Task requirements:
Repeat exactly the lines of the records below, starting at the line containing "Where should I" and ending at the line containing "Choose the 18-28 price range tab". Leave the pictures out.

Records for processing:
*** Block opens ***

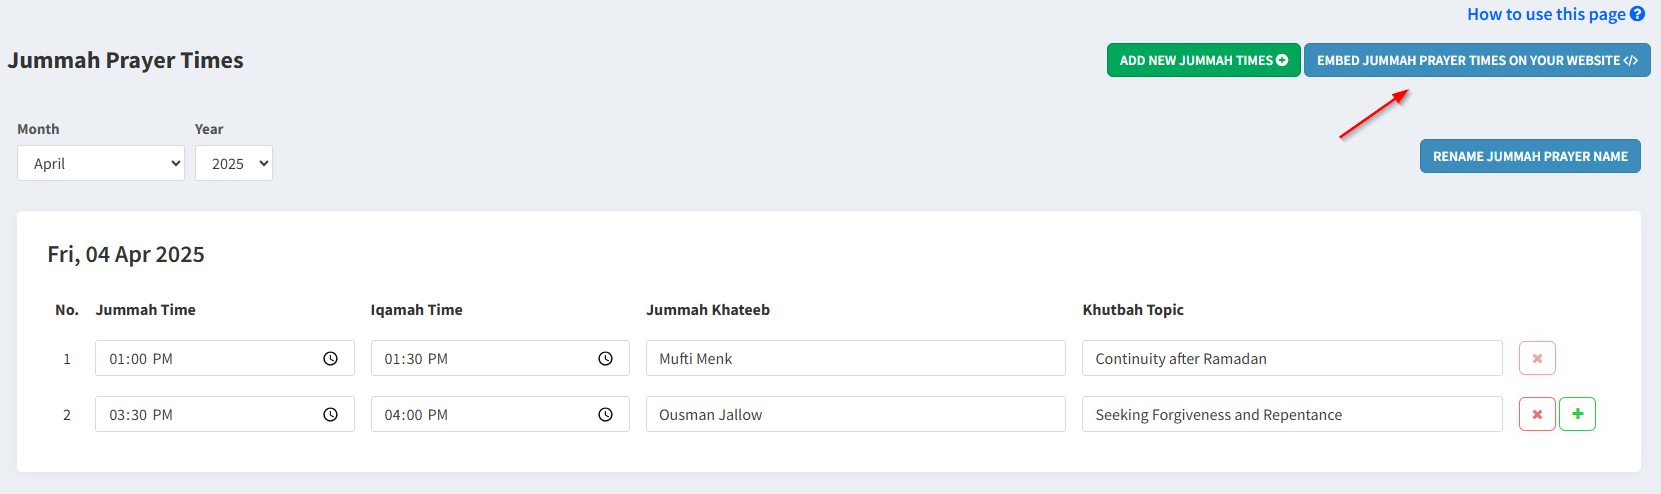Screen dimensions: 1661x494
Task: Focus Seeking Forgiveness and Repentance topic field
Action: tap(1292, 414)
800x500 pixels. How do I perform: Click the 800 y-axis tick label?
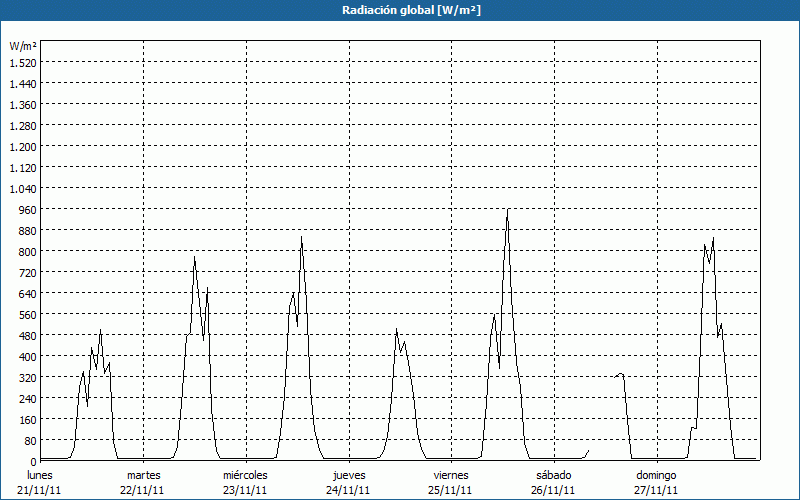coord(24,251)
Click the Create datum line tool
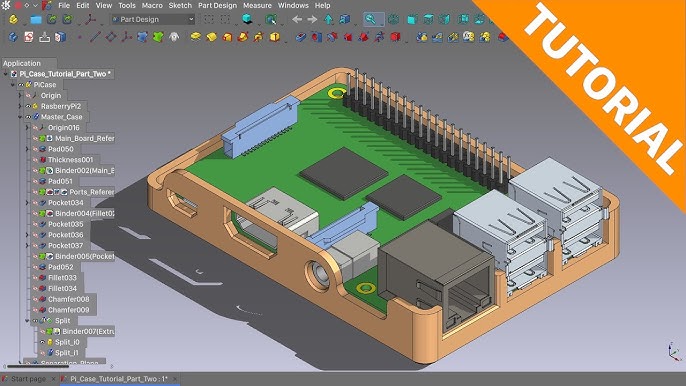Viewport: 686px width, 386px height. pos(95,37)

*** Block closes ***
*** Block opens ***

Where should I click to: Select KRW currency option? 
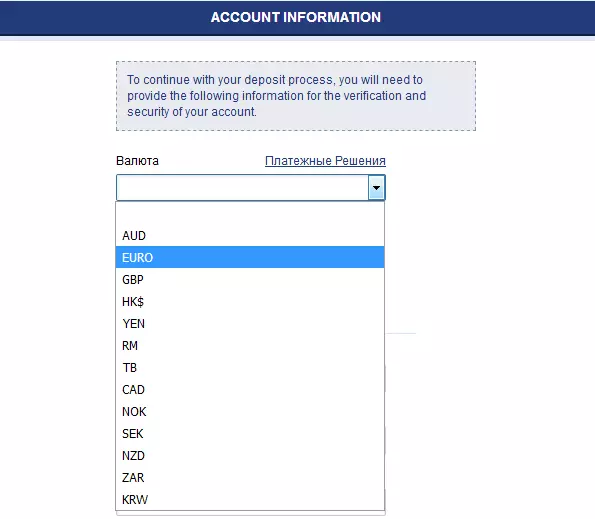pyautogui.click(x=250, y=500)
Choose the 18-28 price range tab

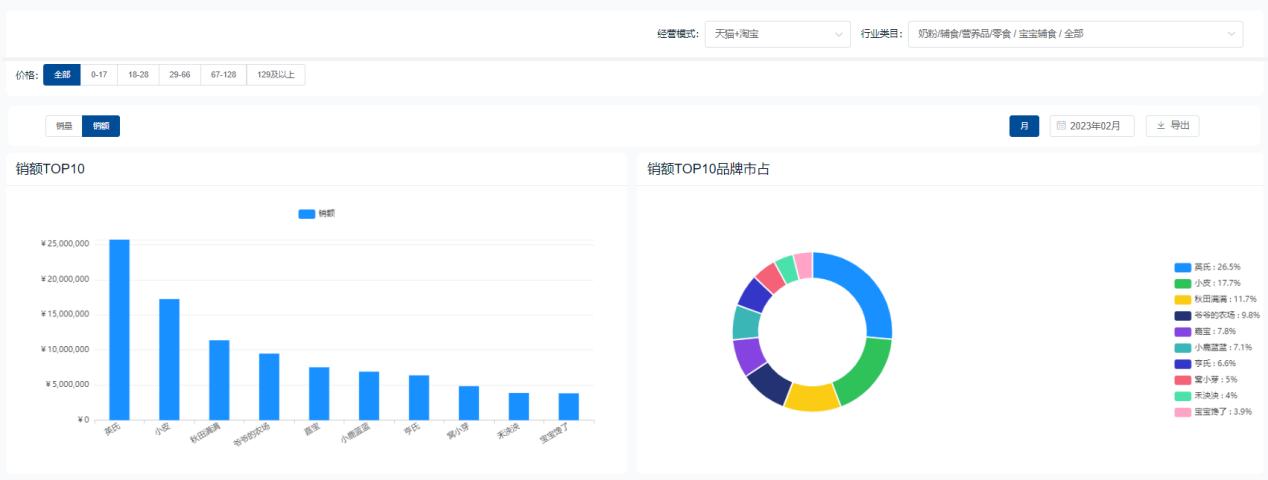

*** Block closes ***

Task output:
Where should I click to: Select KRW currency option? 
pyautogui.click(x=250, y=500)
Choose the 18-28 price range tab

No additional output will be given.